Increase levothyroxine dose by 30% immediately upon pregnancy.
Monitor TSH every 4 weeks.
Hyperthyroidism
PTU preferred in 1st trimester, then switch to methimazole.
RAI contraindicated.
Untreated Graves' → fetal hyperthyroidism risk.
Thyroid hormones (T3/T4) regulate metabolism; controlled by TSH from the pituitary.
Hypothyroidism: Slow metabolism, treat with levothyroxine.
Hyperthyroidism: Fast metabolism, treat with beta-blockers, thionamides, RAI, or surgery.
Thyroid disorders can be drug-induced (e.g., amiodarone, lithium).
Hashimoto’s thyroiditis is an autoimmune disease where the body’s immune system attacks the thyroid and gradually destroys it, leading to hypothyroidism (low thyroid hormone levels).
TPO (thyroid peroxidase) is an enzyme in the thyroid that helps make thyroid hormones by adding iodine to thyroglobulin (a protein that stores thyroid hormones).

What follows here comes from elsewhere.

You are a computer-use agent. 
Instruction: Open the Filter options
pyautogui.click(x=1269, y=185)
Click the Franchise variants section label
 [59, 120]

Anti-TPO antibodies are autoantibodies that attack and destroy TPO, making it harder for the thyroid to produce T3 and T4.

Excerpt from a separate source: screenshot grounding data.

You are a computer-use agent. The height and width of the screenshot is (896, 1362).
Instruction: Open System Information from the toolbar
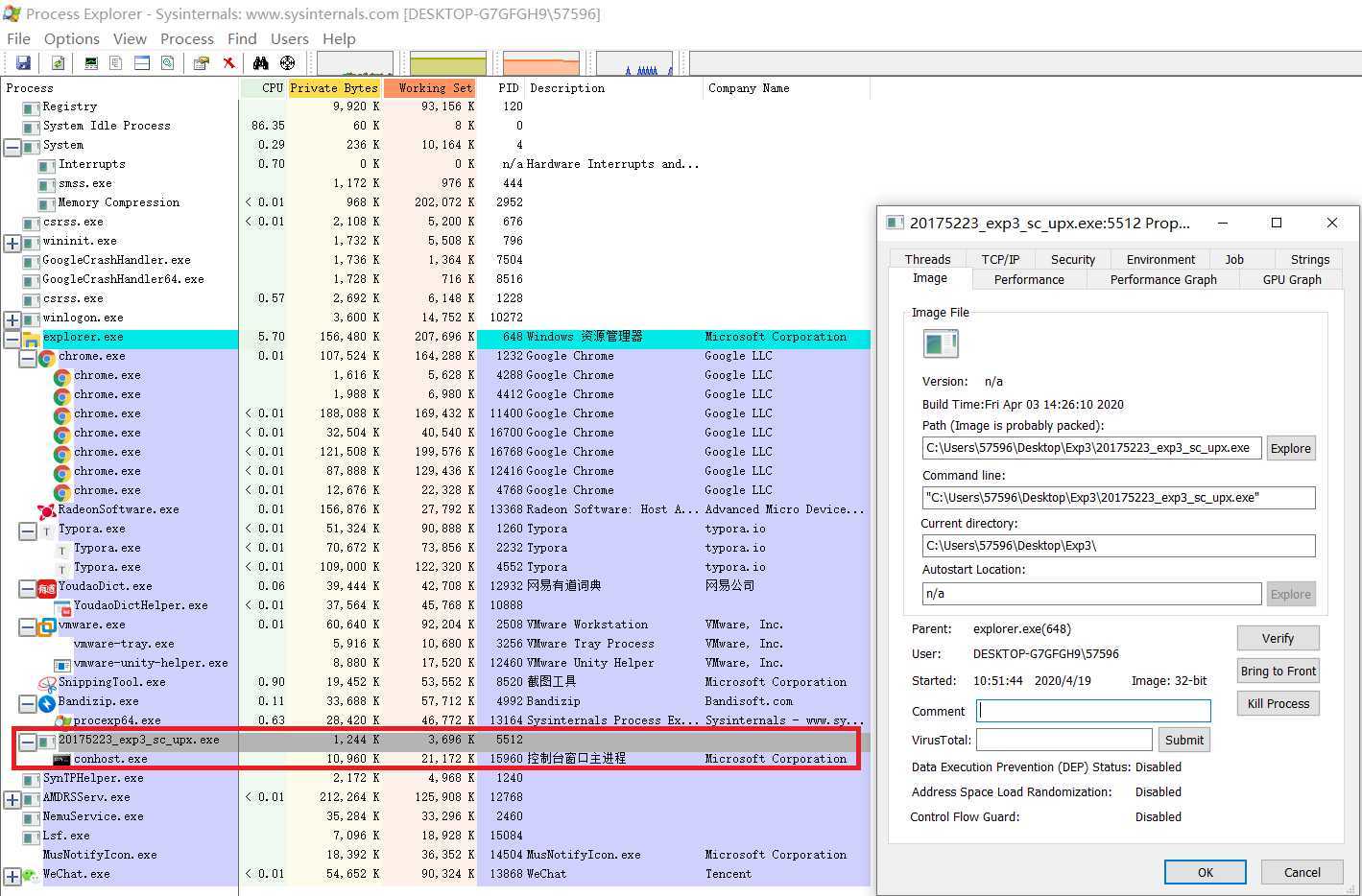click(x=91, y=63)
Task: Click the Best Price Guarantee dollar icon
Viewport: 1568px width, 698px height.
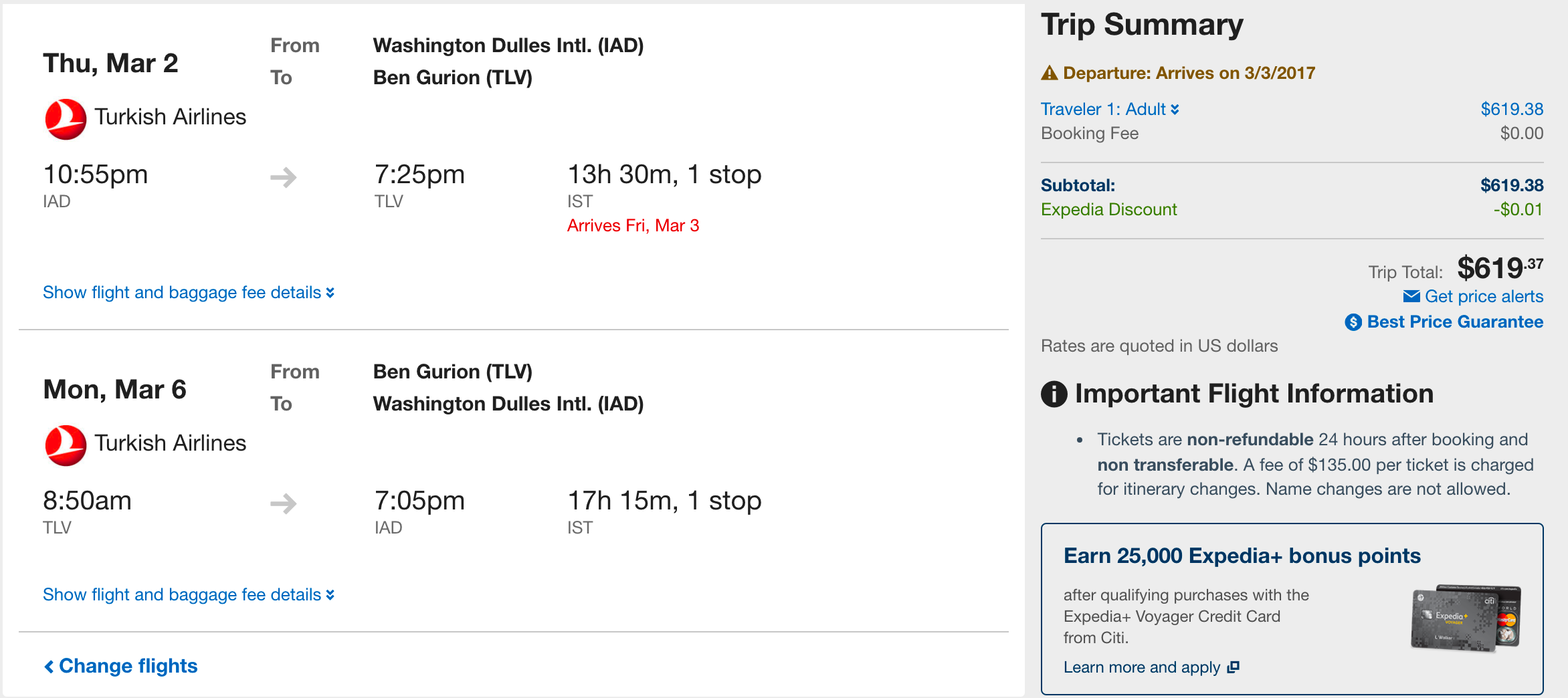Action: 1353,322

This gradual destruction causes low thyroid hormone levels → hypothyroidism.
Symptoms: Fatigue, weight gain, cold intolerance, dry skin, hair loss, constipation.
Labs:
High TSH (because the body is trying to stimulate a failing thyroid).
Low free T4 (because the thyroid isn’t making enough).
Positive Anti-TPO antibodies (key marker for Hashimoto’s!).
Anti-TPO antibodies = Hashimoto’s thyroiditis.
They destroy the thyroid slowly over time → hypothyroidism.
Graves’ disease is also an autoimmune disease, but instead of destroying the thyroid, the immune system overstimulates it, causing hyperthyroidism (too much thyroid hormone).
The TSH receptor is a structure on thyroid cells that responds to TSH from the pituitary to make T3/T4.
TRAb (Thyroid-Stimulating Immunoglobulin/TSH Receptor Antibody) mimics TSH and binds to the TSH receptor, tricking the thyroid into overproducing T3 and T4.
This leads to excess thyroid hormone (hyperthyroidism).
Symptoms: Weight loss, heat intolerance, tremors, palpitations, anxiety, bulging eyes (exophthalmos).
Labs:
Low TSH (because too much T3/T4 tells the pituitary to stop making TSH).
High free T3 & T4 (because the thyroid is overproducing hormones).
Positive TRAb (key marker for Graves’!).
TRAb = Graves’ disease.
These antibodies overstimulate the thyroid, leading to too much thyroid hormone → hyperthyroidism.
Feature | Hashimoto’s (Hypothyroidism) | Graves’ (Hyperthyroidism) |
Cause | Autoimmune destruction of thyroid | Autoimmune overstimulation of thyroid |
Antibody | Anti-TPO antibodies | TRAb (TSH receptor antibodies) |
Thyroid function | ↓ T3, ↓ T4, ↑ TSH | ↑ T3, ↑ T4, ↓ TSH |
Symptoms | Fatigue, weight gain, cold intolerance | Weight loss, heat intolerance, tremors |
Lab findings | High TSH, low free T4, Anti-TPO+ | Low TSH, high T3/T4, TRAb+ |
Long-term effect | Permanent hypothyroidism | Hyperthyroidism (can lead to thyroid burnout with time) |
Imagine your thyroid is a factory that makes thyroid hormones.
In Hashimoto’s: The immune system acts like vandals that slowly destroy the machines (TPO enzyme) over time, so the factory stops making hormones → hypothyroidism.
In Graves’ disease: The immune system acts like a scammer, sending fake "urgent orders" (TRAb) to the factory, forcing it to overproduce hormones → hyperthyroidism.